● Source
-- BEGIN --

He recently followed up with a speculation that this may explain some irrational behaviour normally attributed to hyperbolic discounting:
In a famous experiment, some people are asked to choose between $100 today or $120 tomorrow. Many choose the first. Meanwhile, some people are asked to choose between $100 sixty days from now or $120 sixty-one days from now. Almost everyone choose the laster. The puzzle is this: why are people willing to sacrifice $20 to avoid waiting a day right now but not in the future?
The standard explanation is hyperbolic discounting: humans tend to weigh immediate effects much more strongly than distant ones. But I think the actual psychological effect at work here is just the percentage fallacy. If I ask for the money now, I may have to wait 60 seconds. But if I get it tomorrow I have to wait 143900% more. By contrast, waiting 61 days is only 1.6% worse than waiting 6 days. Why not wait an extra 2% when you get 16% more money for it?
Has anyone done a test confirming the percentage fallacy? A good test would be to show people treat the $100 vs. $120 tradeoff as equivalent to the $1000 to $1200 tradeoff.

-- END --

● Task list
(1) Reproduce the passage on hyperbolic discounting from "He recently followed" up to and including "in the future?".
(2) Continue the passage on hyperbolic discounting from its last sentence.
The rows have no connection to the passage on hyperbolic discounting.

● Information given
-- BEGIN --

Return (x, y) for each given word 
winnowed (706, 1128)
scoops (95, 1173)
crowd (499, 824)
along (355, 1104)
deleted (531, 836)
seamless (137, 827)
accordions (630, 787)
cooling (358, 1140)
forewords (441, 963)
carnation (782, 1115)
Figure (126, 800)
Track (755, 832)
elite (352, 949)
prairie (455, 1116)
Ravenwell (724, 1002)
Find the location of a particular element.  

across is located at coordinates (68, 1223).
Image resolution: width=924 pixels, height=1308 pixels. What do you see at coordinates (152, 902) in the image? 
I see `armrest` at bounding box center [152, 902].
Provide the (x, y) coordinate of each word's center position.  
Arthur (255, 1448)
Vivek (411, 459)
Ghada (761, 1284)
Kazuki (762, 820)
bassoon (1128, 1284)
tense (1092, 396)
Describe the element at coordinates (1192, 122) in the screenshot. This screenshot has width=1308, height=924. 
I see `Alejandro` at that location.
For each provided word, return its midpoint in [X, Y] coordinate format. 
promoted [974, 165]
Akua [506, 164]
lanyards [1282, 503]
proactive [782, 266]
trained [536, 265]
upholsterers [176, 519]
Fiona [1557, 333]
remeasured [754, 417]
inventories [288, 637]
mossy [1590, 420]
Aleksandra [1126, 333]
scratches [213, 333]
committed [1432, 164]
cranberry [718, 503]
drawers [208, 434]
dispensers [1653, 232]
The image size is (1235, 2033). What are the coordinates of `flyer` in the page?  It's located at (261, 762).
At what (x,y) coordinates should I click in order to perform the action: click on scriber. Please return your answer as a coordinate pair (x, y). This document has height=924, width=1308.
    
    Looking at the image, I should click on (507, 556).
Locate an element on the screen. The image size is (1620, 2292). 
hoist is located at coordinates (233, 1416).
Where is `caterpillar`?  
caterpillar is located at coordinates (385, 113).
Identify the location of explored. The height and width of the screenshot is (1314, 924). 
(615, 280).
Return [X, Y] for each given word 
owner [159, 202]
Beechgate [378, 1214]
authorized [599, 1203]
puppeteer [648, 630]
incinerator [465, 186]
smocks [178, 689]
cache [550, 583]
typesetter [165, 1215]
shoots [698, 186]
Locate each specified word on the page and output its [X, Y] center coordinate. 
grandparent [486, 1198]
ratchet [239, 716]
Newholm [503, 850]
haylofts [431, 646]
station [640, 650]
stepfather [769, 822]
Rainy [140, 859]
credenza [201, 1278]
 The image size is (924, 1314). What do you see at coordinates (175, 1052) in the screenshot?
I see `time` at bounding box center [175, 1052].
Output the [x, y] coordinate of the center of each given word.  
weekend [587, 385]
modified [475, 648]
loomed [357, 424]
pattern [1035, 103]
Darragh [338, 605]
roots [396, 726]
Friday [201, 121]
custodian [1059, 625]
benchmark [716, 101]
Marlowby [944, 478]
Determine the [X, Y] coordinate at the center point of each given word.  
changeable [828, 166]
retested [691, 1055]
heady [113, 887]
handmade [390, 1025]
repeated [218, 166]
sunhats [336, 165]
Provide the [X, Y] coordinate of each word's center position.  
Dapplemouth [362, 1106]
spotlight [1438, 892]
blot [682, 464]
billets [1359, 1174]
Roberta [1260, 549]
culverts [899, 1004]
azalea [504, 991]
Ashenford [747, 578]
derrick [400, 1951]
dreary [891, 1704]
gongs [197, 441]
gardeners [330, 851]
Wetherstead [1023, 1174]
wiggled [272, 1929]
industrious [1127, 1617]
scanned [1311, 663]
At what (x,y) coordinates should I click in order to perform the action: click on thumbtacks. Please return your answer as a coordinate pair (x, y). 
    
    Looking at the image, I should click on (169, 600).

-- END --

● Outputs
(1)
He recently followed up with a speculation that this may explain some irrational behaviour normally attributed to hyperbolic discounting:
In a famous experiment, some people are asked to choose between $100 today or $120 tomorrow. Many choose the first. Meanwhile, some people are asked to choose between $100 sixty days from now or $120 sixty-one days from now. Almost everyone choose the laster. The puzzle is this: why are people willing to sacrifice $20 to avoid waiting a day right now but not in the future?

(2)
Is this a real thing? Is there any such research? Is there existing evidence that does especially support the usual hyperbolic discounting explanation over this?
In the example, the costs of making the savings are the same. Saving $20 on each $40 purchase will save you more money, but saving $20 on every purchase will save more still. If it's worth going back to the store to save $20, it's worth doing no matter how many times you do it.
Sure; on the other hand, I have one type of algorithm for dealing with $40 purchases; I do less than a day's worth of research and think about whether I really want it or not. I make $20-$40 purchases at least once a week, maybe more. Changing my algorithm to save money on them will clearly give me a great increase in utility.
I have a separate algorithm for judging $2500 purchases. I think about them for days or weeks or maybe more, and don't make the purchases until I'm certain that they're sound. Some of the things I'll need to decide on will be &quo... (read more)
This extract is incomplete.